» **Task requirements**
• a. In the forum thread, what does crea_78 hope to get one day to power tweets and mids?
• b. Repeat word for word the portion of the forum thread starting with "Thanks guys. Cant" and going on through "same class otherwise.".

» **Extract**
┌──

Yessir, amps should be in Marks hands tomorrow. trio of mosconis


----------



## casey (Dec 4, 2006)

Been in MD all weekend at a race at MIR. Mark was kind enough to send me a pic of my new amps that arrived a few days ago  Everything looks good, just need to get the rack back to him for a couple of modifications to mount them


----------



## Notloudenuf (Sep 14, 2008)

Very nice Casey! I'm sure those will not only look but will sound excellent as well.
I'm ready to check out the finished system.


----------



## Beckerson1 (Jul 3, 2012)

casey said:


> Been in MD all weekend at a race at MIR. Mark was kind enough to send me a pic of my new amps that arrived a few days ago  Everything looks good, just need to get the rack back to him for a couple of modifications to mount them


:faint:


----------



## captainobvious (Mar 11, 2006)

casey said:


> Been in MD all weekend at a race at MIR. Mark was kind enough to send me a pic of my new amps that arrived a few days ago  Everything looks good, just need to get the rack back to him for a couple of modifications to mount them


Awesome, nice choice Casey. I think you will be VERY happy with those.


----------



## crea_78 (Jan 6, 2014)

Congrats Casey!! Have to say that I am 'a little jealous' right now  Maybe one day I will get a 200.4 to power my tweets and mids.


----------



## casey (Dec 4, 2006)

Thanks guys. Cant wait to get these installed and everything dialed back in.


----------



## casey (Dec 4, 2006)

A little off topic, but here's a clip of one of the finals at the race I went to this weekend. The event puts classes of import and domestic cars together that run similar times. It makes for some great racing you wouldn't see elsewhere since the cars would never be in the same class otherwise.

https://www.facebook.com/video.php?v=747719001949368


----------



## bertholomey (Dec 27, 2007)

That was really cool - to see that big firebird come off the ground, and then the little car just pull away....amazing time / speed as well!


----------



## Notloudenuf (Sep 14, 2008)

That Honda was GONE. That was insane!


----------



## Mic10is (Aug 20, 2007)

If you need or want any help tuning. Just lmk and I am sure we can work something out and meet up somewhere or something


----------



## casey (Dec 4, 2006)

└──

» **Supplied information**

┌──

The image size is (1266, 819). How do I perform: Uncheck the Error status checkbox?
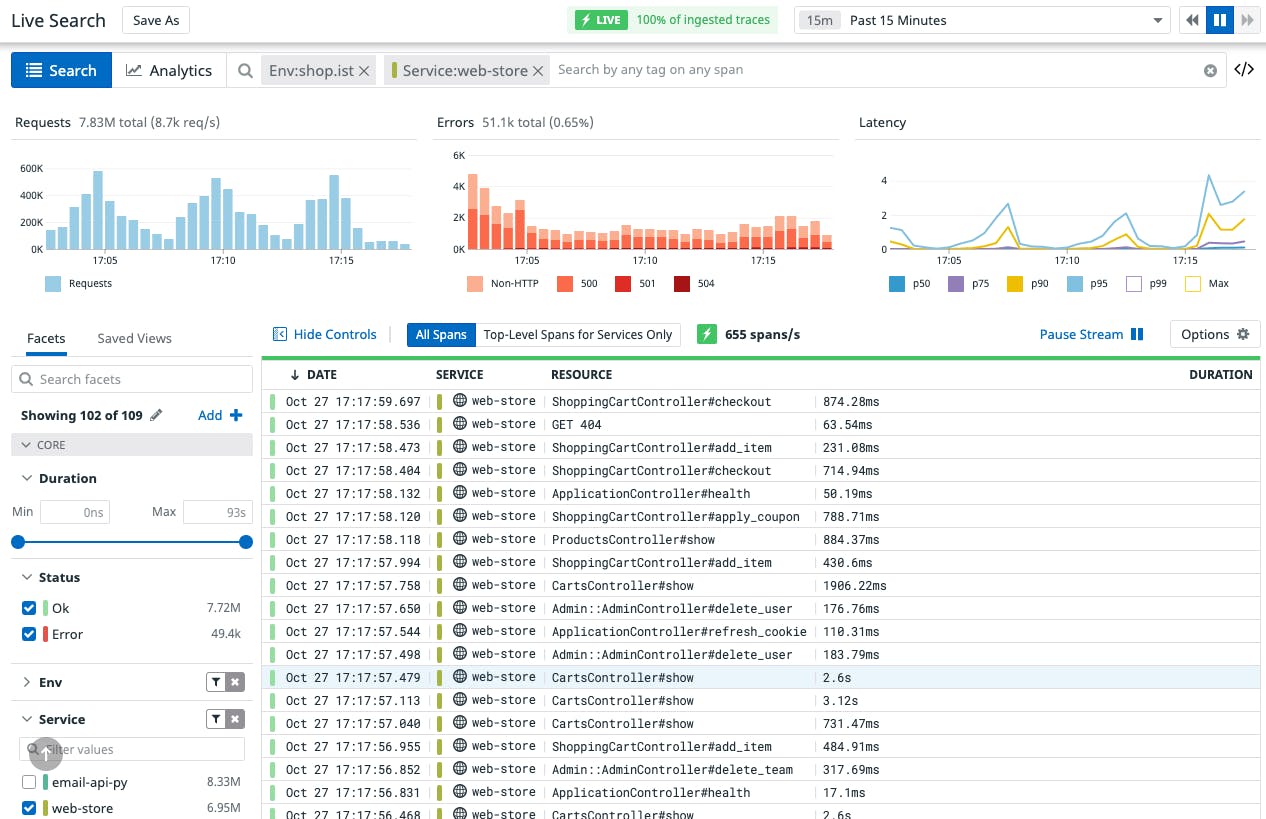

└──

» **Task responses**
• a. A 200.4.

• b.
Thanks guys. Cant wait to get these installed and everything dialed back in.


----------



## casey (Dec 4, 2006)

A little off topic, but here's a clip of one of the finals at the race I went to this weekend. The event puts classes of import and domestic cars together that run similar times. It makes for some great racing you wouldn't see elsewhere since the cars would never be in the same class otherwise.